* [STATED PROBLEM]
Could you turn the lines below into a numbered list, leaving out any blank ones?

[Entries on locating words and elements]
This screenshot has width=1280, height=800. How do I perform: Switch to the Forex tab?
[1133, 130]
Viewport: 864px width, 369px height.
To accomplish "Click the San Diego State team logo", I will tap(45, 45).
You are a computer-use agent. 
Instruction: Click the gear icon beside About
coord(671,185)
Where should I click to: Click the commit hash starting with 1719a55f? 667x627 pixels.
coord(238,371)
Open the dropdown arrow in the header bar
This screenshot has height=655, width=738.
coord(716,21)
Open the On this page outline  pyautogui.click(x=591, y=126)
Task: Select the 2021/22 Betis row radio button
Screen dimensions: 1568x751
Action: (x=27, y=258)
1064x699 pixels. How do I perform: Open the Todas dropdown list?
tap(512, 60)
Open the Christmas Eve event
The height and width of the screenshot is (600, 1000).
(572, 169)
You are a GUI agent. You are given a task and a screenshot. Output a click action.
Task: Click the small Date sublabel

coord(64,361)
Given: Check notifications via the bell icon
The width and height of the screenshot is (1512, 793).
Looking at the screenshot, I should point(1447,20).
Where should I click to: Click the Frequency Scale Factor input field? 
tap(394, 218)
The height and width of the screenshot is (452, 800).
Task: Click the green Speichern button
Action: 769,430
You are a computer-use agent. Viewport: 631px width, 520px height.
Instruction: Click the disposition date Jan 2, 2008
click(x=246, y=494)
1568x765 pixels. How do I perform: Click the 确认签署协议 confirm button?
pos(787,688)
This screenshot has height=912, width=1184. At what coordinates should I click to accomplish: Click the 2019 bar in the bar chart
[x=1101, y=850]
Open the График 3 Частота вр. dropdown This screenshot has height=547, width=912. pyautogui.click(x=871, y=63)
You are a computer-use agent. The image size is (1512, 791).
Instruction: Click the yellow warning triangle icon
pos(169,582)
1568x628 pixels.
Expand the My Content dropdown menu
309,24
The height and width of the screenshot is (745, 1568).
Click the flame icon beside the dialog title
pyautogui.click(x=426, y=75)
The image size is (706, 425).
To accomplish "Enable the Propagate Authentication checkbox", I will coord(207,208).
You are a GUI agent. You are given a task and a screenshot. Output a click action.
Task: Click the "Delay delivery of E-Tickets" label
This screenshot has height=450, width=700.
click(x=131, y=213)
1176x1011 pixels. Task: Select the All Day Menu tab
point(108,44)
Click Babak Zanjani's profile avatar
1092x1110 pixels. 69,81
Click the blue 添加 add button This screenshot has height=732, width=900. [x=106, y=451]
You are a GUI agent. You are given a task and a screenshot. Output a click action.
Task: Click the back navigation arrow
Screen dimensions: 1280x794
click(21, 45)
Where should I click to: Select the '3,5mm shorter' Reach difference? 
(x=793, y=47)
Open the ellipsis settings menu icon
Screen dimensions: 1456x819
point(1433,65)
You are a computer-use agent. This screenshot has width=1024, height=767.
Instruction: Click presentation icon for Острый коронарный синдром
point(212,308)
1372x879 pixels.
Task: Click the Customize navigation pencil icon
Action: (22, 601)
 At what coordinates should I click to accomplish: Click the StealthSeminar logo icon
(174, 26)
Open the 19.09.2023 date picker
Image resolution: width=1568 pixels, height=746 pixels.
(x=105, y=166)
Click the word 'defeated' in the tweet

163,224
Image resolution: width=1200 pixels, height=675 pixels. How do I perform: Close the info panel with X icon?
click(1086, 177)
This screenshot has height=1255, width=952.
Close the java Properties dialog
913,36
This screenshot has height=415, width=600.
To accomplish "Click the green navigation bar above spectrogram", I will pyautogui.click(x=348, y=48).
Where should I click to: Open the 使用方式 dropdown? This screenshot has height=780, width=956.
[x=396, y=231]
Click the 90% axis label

* [WRITTEN SOLUTION]
1. This screenshot has width=1280, height=800. How do I perform: Switch to the Forex tab?
2. [1133, 130]
3. Viewport: 864px width, 369px height.
4. To accomplish "Click the San Diego State team logo", I will tap(45, 45).
5. You are a computer-use agent. 
6. Instruction: Click the gear icon beside About
7. coord(671,185)
8. Where should I click to: Click the commit hash starting with 1719a55f? 667x627 pixels.
9. coord(238,371)
10. Open the dropdown arrow in the header bar
11. This screenshot has height=655, width=738.
12. coord(716,21)
13. Open the On this page outline  pyautogui.click(x=591, y=126)
14. Task: Select the 2021/22 Betis row radio button
15. Screen dimensions: 1568x751
16. Action: (x=27, y=258)
17. 1064x699 pixels. How do I perform: Open the Todas dropdown list?
18. tap(512, 60)
19. Open the Christmas Eve event
20. The height and width of the screenshot is (600, 1000).
21. (572, 169)
22. You are a GUI agent. You are given a task and a screenshot. Output a click action.
23. Task: Click the small Date sublabel
24. coord(64,361)
25. Given: Check notifications via the bell icon
26. The width and height of the screenshot is (1512, 793).
27. Looking at the screenshot, I should point(1447,20).
28. Where should I click to: Click the Frequency Scale Factor input field? 
29. tap(394, 218)
30. The height and width of the screenshot is (452, 800).
31. Task: Click the green Speichern button
32. Action: 769,430
33. You are a computer-use agent. Viewport: 631px width, 520px height.
34. Instruction: Click the disposition date Jan 2, 2008
35. click(x=246, y=494)
36. 1568x765 pixels. How do I perform: Click the 确认签署协议 confirm button?
37. pos(787,688)
38. This screenshot has height=912, width=1184. At what coordinates should I click to accomplish: Click the 2019 bar in the bar chart
39. [x=1101, y=850]
40. Open the График 3 Частота вр. dropdown This screenshot has height=547, width=912. pyautogui.click(x=871, y=63)
41. You are a computer-use agent. The image size is (1512, 791).
42. Instruction: Click the yellow warning triangle icon
43. pos(169,582)
44. 1568x628 pixels.
45. Expand the My Content dropdown menu
46. 309,24
47. The height and width of the screenshot is (745, 1568).
48. Click the flame icon beside the dialog title
49. pyautogui.click(x=426, y=75)
50. The image size is (706, 425).
51. To accomplish "Enable the Propagate Authentication checkbox", I will coord(207,208).
52. You are a GUI agent. You are given a task and a screenshot. Output a click action.
53. Task: Click the "Delay delivery of E-Tickets" label
54. This screenshot has height=450, width=700.
55. click(x=131, y=213)
56. 1176x1011 pixels. Task: Select the All Day Menu tab
57. point(108,44)
58. Click Babak Zanjani's profile avatar
59. 1092x1110 pixels. 69,81
60. Click the blue 添加 add button This screenshot has height=732, width=900. [x=106, y=451]
61. You are a GUI agent. You are given a task and a screenshot. Output a click action.
62. Task: Click the back navigation arrow
63. Screen dimensions: 1280x794
64. click(21, 45)
65. Where should I click to: Select the '3,5mm shorter' Reach difference? 
66. (x=793, y=47)
67. Open the ellipsis settings menu icon
68. Screen dimensions: 1456x819
69. point(1433,65)
70. You are a computer-use agent. This screenshot has width=1024, height=767.
71. Instruction: Click presentation icon for Острый коронарный синдром
72. point(212,308)
73. 1372x879 pixels.
74. Task: Click the Customize navigation pencil icon
75. Action: (22, 601)
76.  At what coordinates should I click to accomplish: Click the StealthSeminar logo icon
77. (174, 26)
78. Open the 19.09.2023 date picker
79. Image resolution: width=1568 pixels, height=746 pixels.
80. (x=105, y=166)
81. Click the word 'defeated' in the tweet
82. 163,224
83. Image resolution: width=1200 pixels, height=675 pixels. How do I perform: Close the info panel with X icon?
84. click(1086, 177)
85. This screenshot has height=1255, width=952.
86. Close the java Properties dialog
87. 913,36
88. This screenshot has height=415, width=600.
89. To accomplish "Click the green navigation bar above spectrogram", I will pyautogui.click(x=348, y=48).
90. Where should I click to: Open the 使用方式 dropdown? This screenshot has height=780, width=956.
91. [x=396, y=231]
92. Click the 90% axis label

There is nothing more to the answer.